Yes, at this point the noisy logging is still very useful. It doesn't have much of a performance impact I think, so I might just s/if noisy: //g.

  • Maybe document this with "assert" (and check it, too, when asserts are compiled in): # invariant: self.download_size <= self.current_size

The invariant is documenting that this condition is always true. That it's true at that point (actually, made true by the next two lines) is fairly obvious -- so I'm not sure an assert would really help, but I don't object to adding one.

  • Is it our job to unregister any extant producer before self.producer=p in registerProducer()?

No. According to the twisted API docs, a RuntimeError should be raised if a producer is already registered. I'll fix that.

  • !! Is that a busy eventually loop in _iterate() ? Bad!

It is. Why is this bad? The synchronous alternative would be:

while not self.is_done:
    p.resumeProducing()

which is worse wrt potentially starving concurrent activities (but that is what Twisted does in some of its consumers, and we do it in source:src/allmydata/util/consumer.py).

  • add doc for self.async. I guess it means download is finished.

No, see the doc comment for GeneralSFTPFile:

    I wrap an instance of OverwriteableFileConsumer, which is responsible for
    storing the file contents. In order to allow write requests to be satisfied
    immediately, there is effectively a FIFO queue between requests made to this
    file handle, and requests to my OverwriteableFileConsumer. This queue is
    implemented by the callback chain of self.async.

(There should be a similar comment for ShortReadOnlySFTPFile.) Is this unclear?

  • add doc for _convert_error()

Will do.

  • data[len(data))]offset:min(offset+length, is the same as dataoffset:offset+length

Oh, so it is. I was not aware of that aspect of Python slicing semantics (maybe because we would have made it raise an error ;-)

  • Why do we need this catch-all-exceptions?

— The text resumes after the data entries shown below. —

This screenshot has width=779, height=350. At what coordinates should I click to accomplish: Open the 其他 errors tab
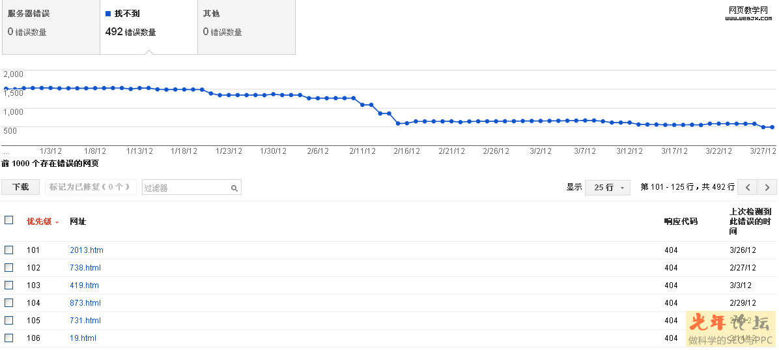[246, 26]
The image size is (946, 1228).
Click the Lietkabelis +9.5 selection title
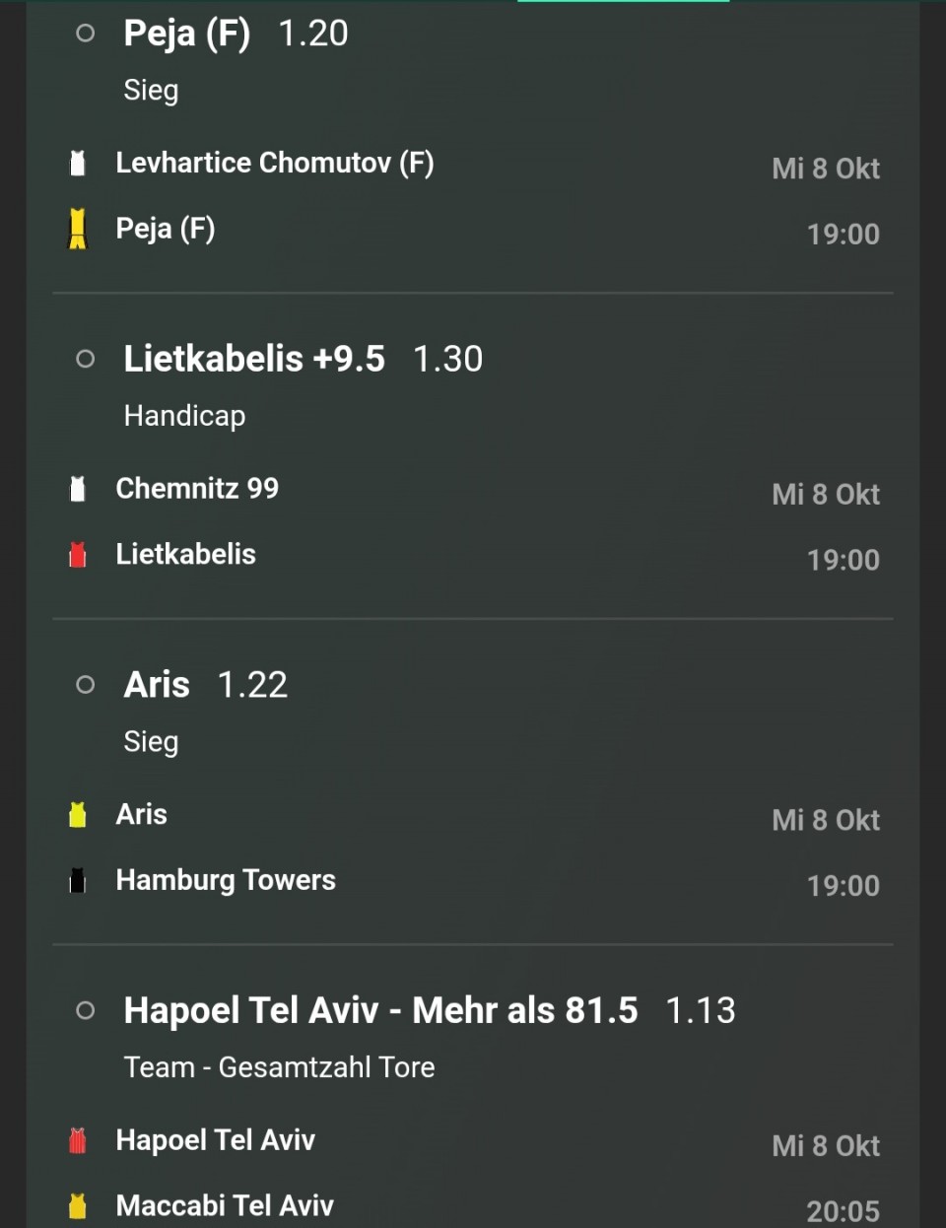click(x=254, y=359)
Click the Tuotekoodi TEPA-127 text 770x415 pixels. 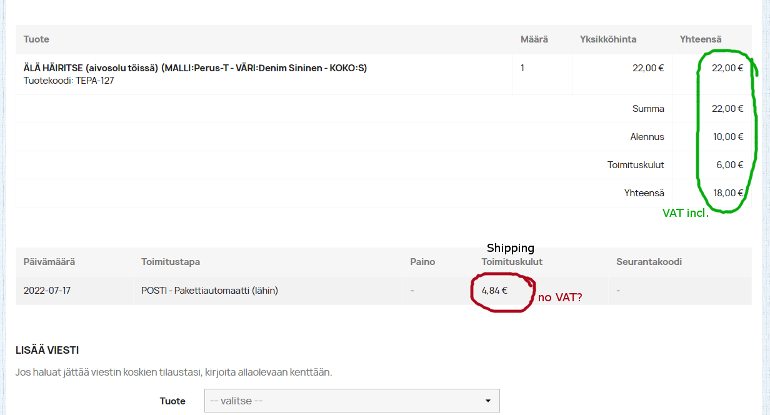click(x=69, y=81)
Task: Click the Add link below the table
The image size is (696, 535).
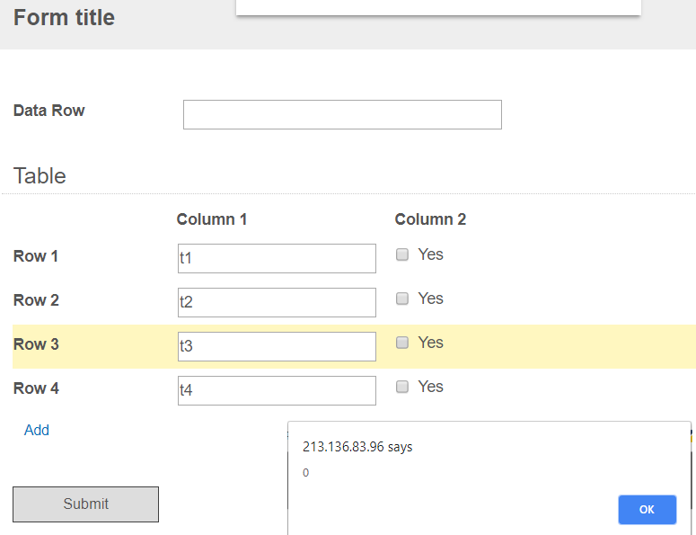Action: pyautogui.click(x=37, y=430)
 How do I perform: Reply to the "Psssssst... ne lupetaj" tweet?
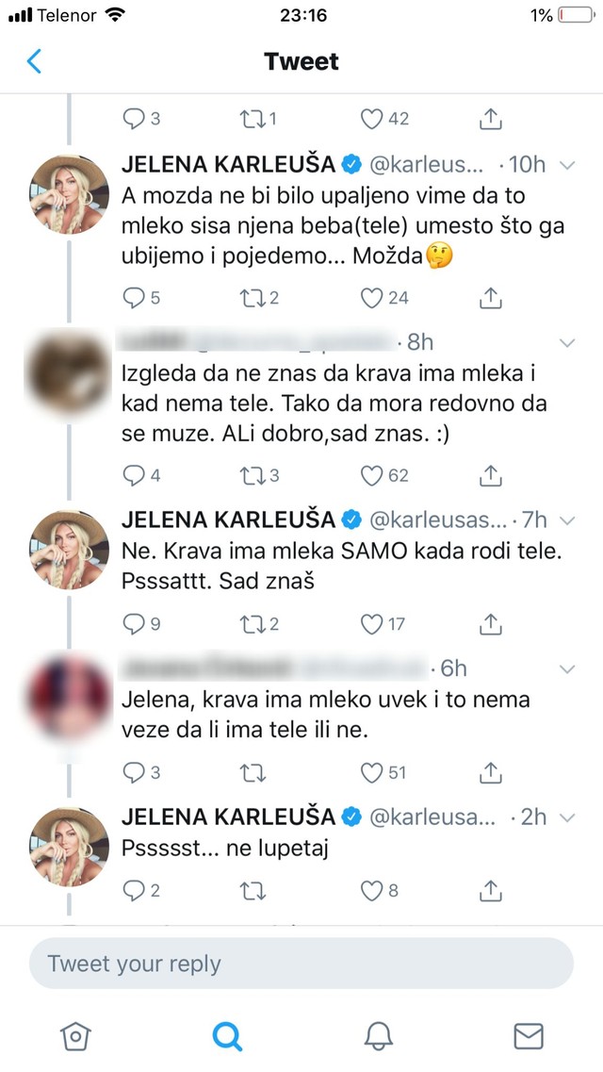tap(135, 889)
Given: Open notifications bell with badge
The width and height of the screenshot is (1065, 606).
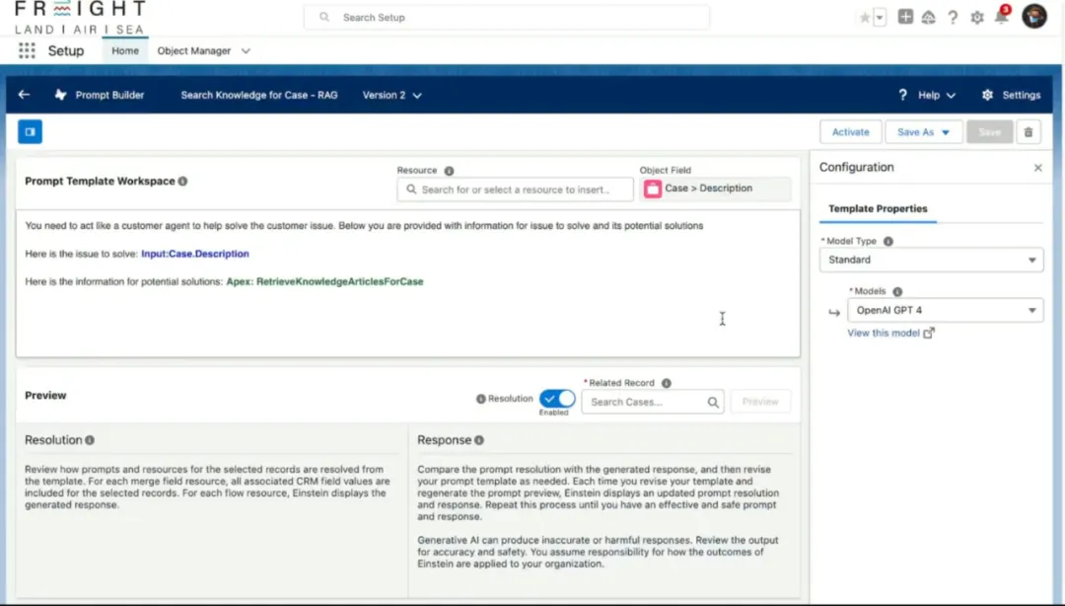Looking at the screenshot, I should (x=999, y=17).
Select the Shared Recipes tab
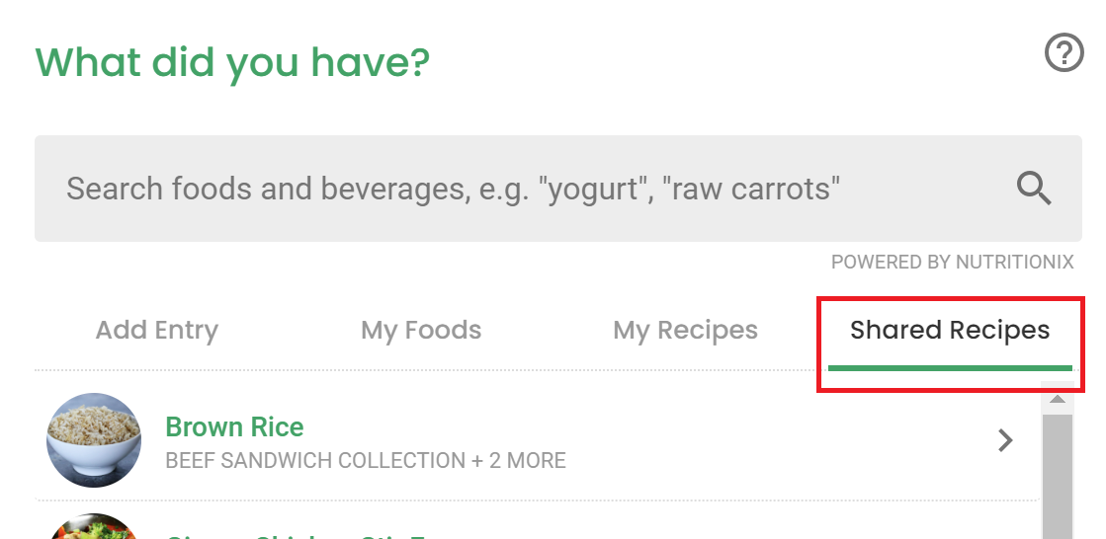The height and width of the screenshot is (539, 1106). click(x=950, y=330)
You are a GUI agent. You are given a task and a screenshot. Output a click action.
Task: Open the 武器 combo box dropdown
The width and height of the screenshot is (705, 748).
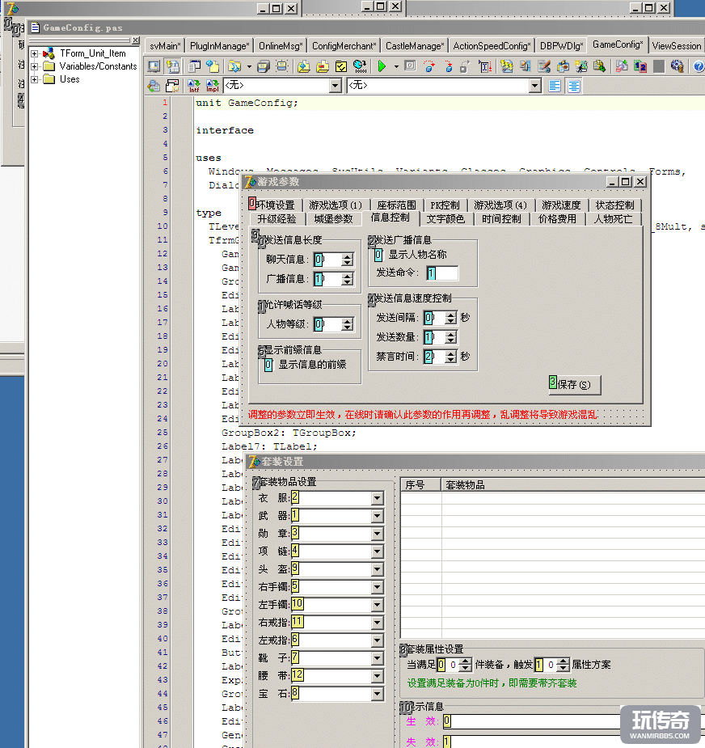(x=377, y=516)
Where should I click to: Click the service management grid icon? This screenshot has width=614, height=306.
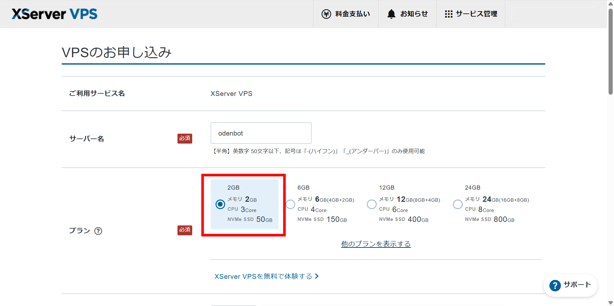point(448,14)
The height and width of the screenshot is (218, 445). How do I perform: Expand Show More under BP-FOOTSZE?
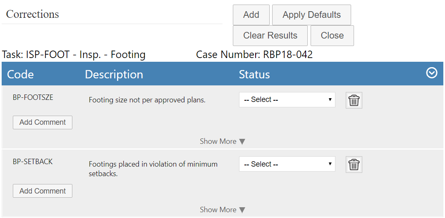(x=222, y=141)
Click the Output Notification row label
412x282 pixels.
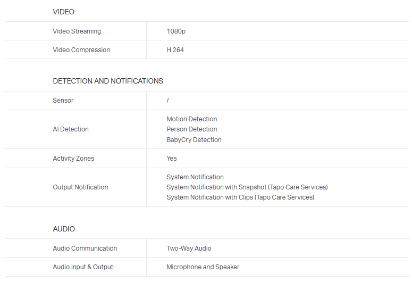(x=80, y=187)
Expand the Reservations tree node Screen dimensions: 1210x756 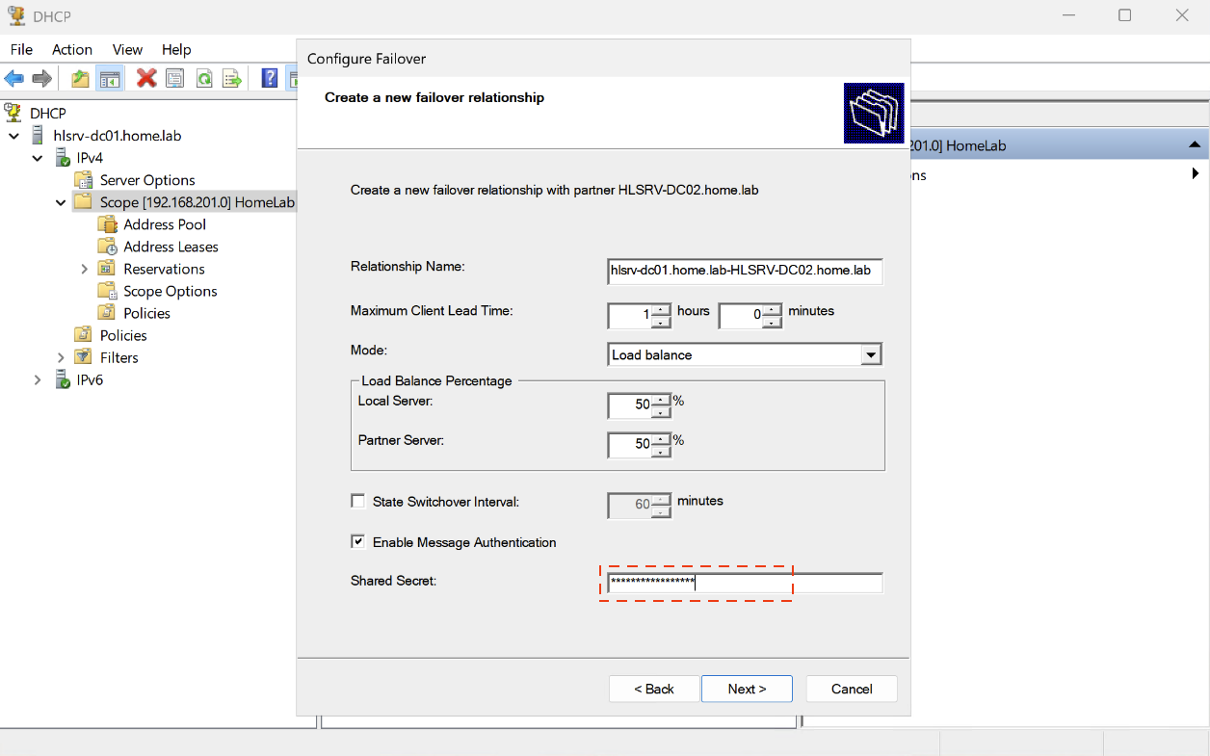[85, 270]
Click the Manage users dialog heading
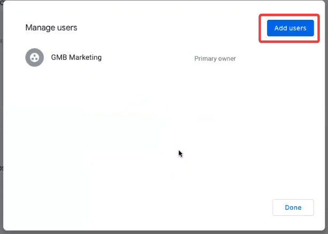The image size is (328, 234). coord(51,28)
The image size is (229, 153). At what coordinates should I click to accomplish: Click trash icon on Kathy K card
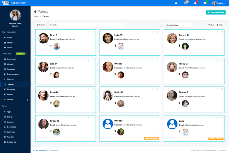[x=157, y=89]
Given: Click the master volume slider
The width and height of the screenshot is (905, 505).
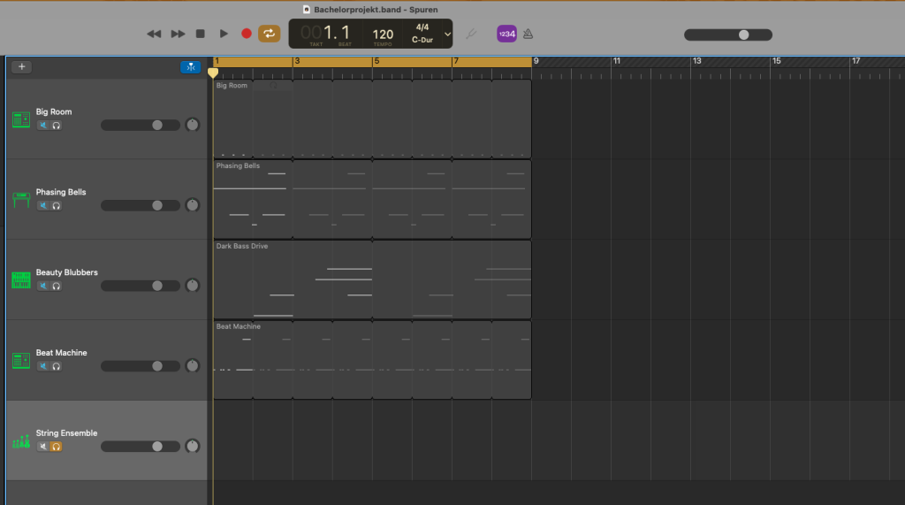Looking at the screenshot, I should pos(727,34).
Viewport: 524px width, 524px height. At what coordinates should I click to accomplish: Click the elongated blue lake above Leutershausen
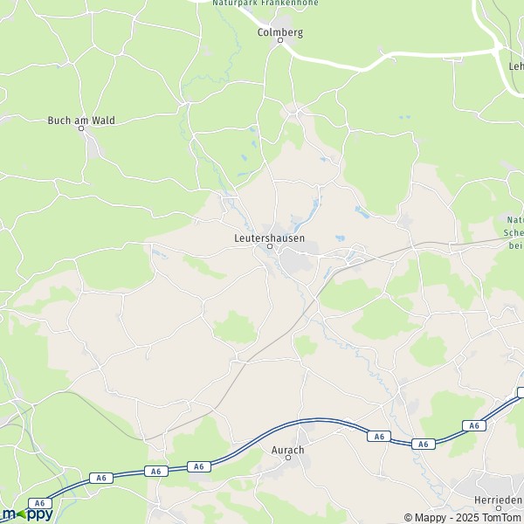(x=308, y=215)
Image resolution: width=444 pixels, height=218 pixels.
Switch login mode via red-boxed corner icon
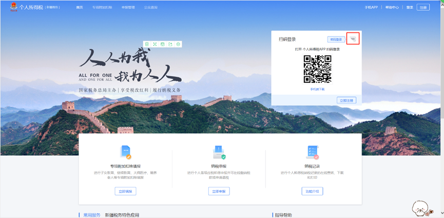tap(352, 38)
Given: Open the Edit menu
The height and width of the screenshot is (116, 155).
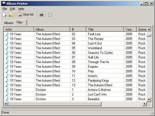Looking at the screenshot, I should pos(13,9).
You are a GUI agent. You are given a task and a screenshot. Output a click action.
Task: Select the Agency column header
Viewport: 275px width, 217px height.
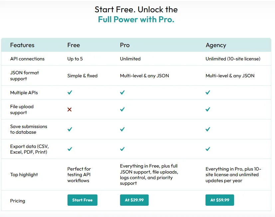[x=216, y=45]
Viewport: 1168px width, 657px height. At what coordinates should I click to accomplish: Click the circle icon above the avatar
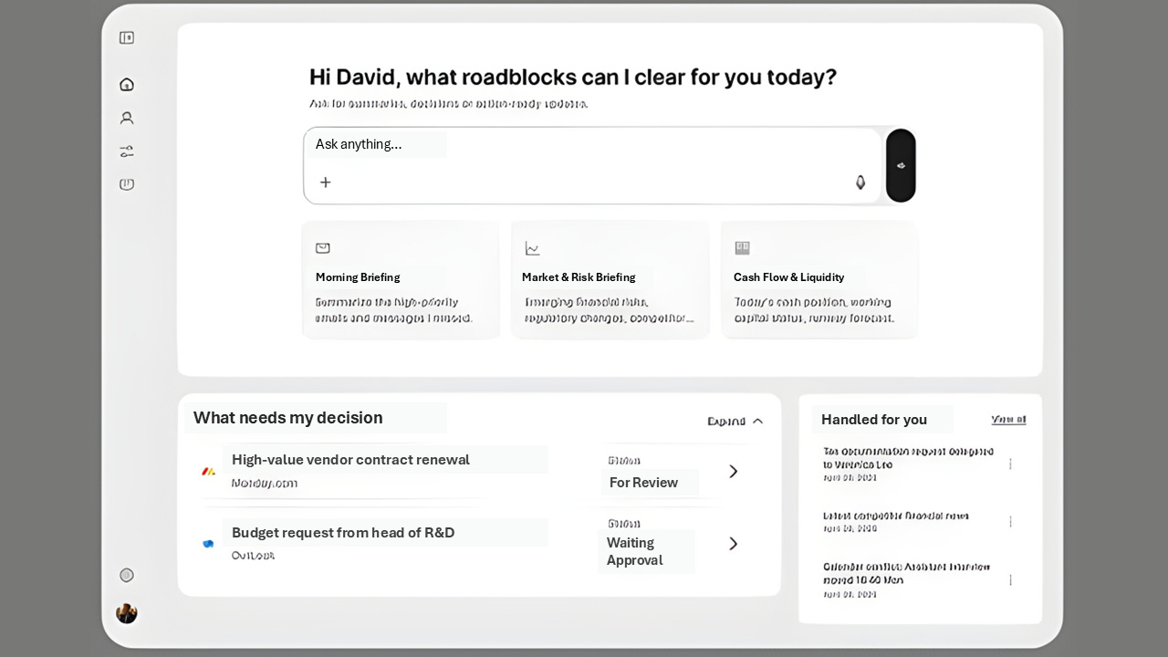(127, 575)
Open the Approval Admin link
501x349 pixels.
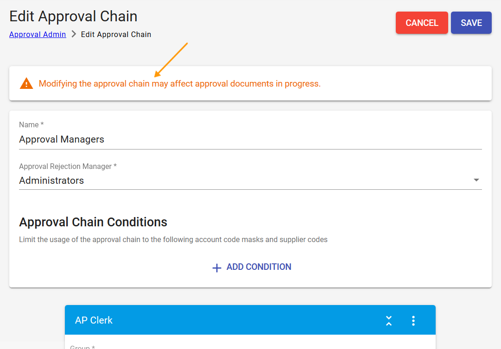point(38,34)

Because err.value is not always an exception? This is noisy to the reader of source code.
    try:
        if noisy: logmsg(traceback.format_exc(err.value), level=NOISY)
    except:  # pragma: no cover
        pass

traceback.format_exc was in practice raising exceptions in obscure cases (I think related to implicit unicode<->str conversion, but I forget the details). Rather than trying to make sure that it never raises an exception, I decided to suppress them. The traceback is very useful for debugging when it does get logged, so I'm loath to remove this code.

  • "The message argument to SFTPError must not reveal information that might compromise anonymity." Huh? Who's anonymity might be revealed to whom?

In case we are running over Tor or I2P, we shouldn't reveal information that would identify the node, as discussed in #1008.

  • The following TODO can be removed based on testing in the 1.7.0 development cycle (and feedback from 1.7.0 release) TODO: check that clients are okay with this being a "?". (They should be because the longname is intended for human consumption.)

Agreed.

Ideas that don't necessarily need to be responded to:

  • class OverwriteableFileConsumer could use unit tests

Yes, absolutely. It's difficult to test because it depends on the ordering of reads and overwrites relative to writes coming from the producer, but that could be made deterministic by using a custom test producer.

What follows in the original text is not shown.